Just as in humans, ringworm is not a worm but a fungal disease that infects skin, hair, and claws by one of the three types of fungus: Epidermophyton, Microsporum, and Trichophyton. These fungi are found worldwide, and all domestic animals are susceptible. Ringworm carried by rodents is picked up by curious dogs digging into rodent burrows. The third form is a soil fungus. Ringworm in dogs generally appears as a red, crusty, rough area of skin with broken hairs and hair loss with hardly any itching. Ringworm can, however, present itself in many ways which are not typical. Due to the susceptibility of young animals, the disease is more common in puppies.
How Does a Dog Get Ringworm?
Dogs can pick up ringworm in several ways:
- Contact with hair, fur and skin from infected animals
- Contact with contaminated bedding, grooming equipment, toys or environment
- Contact with soil containing fungal organisms
Ringworm is spread by contact with animals which already have ringworm, and by touching objects that the infected animal has touched; such as bedding, brushes or grooming equipment, saddles and other tack, furniture, rugs, etc. Not every animal or human who touches infected animals or objects will become infected; the age, immune status, skin condition and grooming habits of the animals influence if the fungus is actually able to grow and infect.

Task instructions:
a - Repeat the passage on ringworm in dogs word for word, from "Just as in humans, ringworm" to "common in puppies.".
b - Answer these questions using the passage on ringworm in dogs:
(i) What are the three types of fungus that cause ringworm?
(ii) Why is the disease more common in puppies?
(iii) What four things decide whether the fungus is actually able to grow and infect?
c - Take the passage on ringworm in dogs further, picking up right after its last sentence.
The material that comes next is separate from the passage on ringworm in dogs.

[Collected data entries]
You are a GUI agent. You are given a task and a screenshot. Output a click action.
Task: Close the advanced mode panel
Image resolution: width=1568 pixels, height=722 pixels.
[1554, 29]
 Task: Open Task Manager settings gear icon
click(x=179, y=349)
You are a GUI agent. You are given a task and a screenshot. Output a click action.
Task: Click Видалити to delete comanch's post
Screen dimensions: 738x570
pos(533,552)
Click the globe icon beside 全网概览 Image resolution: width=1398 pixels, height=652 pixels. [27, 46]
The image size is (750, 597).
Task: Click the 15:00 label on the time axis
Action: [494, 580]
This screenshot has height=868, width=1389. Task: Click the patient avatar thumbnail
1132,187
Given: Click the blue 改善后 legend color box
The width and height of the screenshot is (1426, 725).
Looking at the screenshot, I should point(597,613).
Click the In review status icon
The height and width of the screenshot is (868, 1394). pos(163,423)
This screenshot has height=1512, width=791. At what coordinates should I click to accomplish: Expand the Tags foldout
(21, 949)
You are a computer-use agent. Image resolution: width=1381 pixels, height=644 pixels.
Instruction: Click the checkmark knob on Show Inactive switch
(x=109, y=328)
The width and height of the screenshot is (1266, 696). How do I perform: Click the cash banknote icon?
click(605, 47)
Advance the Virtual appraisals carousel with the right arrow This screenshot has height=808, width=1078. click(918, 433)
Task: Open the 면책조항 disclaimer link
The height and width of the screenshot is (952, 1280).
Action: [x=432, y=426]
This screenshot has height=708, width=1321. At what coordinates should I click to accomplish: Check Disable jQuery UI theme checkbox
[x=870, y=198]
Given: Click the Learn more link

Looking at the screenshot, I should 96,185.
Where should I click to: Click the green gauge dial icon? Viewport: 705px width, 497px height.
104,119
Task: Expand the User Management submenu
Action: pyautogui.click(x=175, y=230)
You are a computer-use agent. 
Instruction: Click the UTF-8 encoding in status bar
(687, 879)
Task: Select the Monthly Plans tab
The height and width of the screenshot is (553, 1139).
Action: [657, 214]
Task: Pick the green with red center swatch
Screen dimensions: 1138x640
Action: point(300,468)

Answers to each task:
a -
Just as in humans, ringworm is not a worm but a fungal disease that infects skin, hair, and claws by one of the three types of fungus: Epidermophyton, Microsporum, and Trichophyton. These fungi are found worldwide, and all domestic animals are susceptible. Ringworm carried by rodents is picked up by curious dogs digging into rodent burrows. The third form is a soil fungus. Ringworm in dogs generally appears as a red, crusty, rough area of skin with broken hairs and hair loss with hardly any itching. Ringworm can, however, present itself in many ways which are not typical. Due to the susceptibility of young animals, the disease is more common in puppies.

b -
(i) Epidermophyton, Microsporum, and Trichophyton.
(ii) Young animals are more susceptible.
(iii) The age, immune status, skin condition, and grooming habits of the animals.

c -
In dogs, the classic Ringworm lesions are patchy areas of hair loss and scaliness, usually with very little inflammation or redness.
Animal/Human Transmission of Ringworm
Some ringworm in dogs can be contagious to people (zoonotic disease), especially children. People with the highest risk for catching ringworm from their pet are young children who have never been exposed, the elderly, or people with a depressed immune system.
Once a person has been exposed to a strain of ringworm, most develop immunity and rarely get the same strain again. If a person develops ringworm, your pets should be examined, although many times the source of infection is actually another person and not a pet.
Diagnosis of Pet Ringworm
Diagnosis of ringworm requires a fungal culture from a sample of hair plucked from the edge of a lesion. This can take several days to a few weeks for growth and a diagnosis.
Although the disease is considered to be self limiting in most healthy people and animals, treatment of infected dogs is usually recommended to speed recovery and prevent passing on the fungus. Most animals will “outgrow” the Ringworm fungus as their body’s immune system fights it off over the course of a few weeks.
Old Animals and Puppies
Due to the susceptibility of young animals, the disease is more common in puppies. Animals that are immunocompromised or very young or old are less likely to rid themselves of the condition without treatment. To some extent, infection may be persistent and widespread in longhaired breeds of dog.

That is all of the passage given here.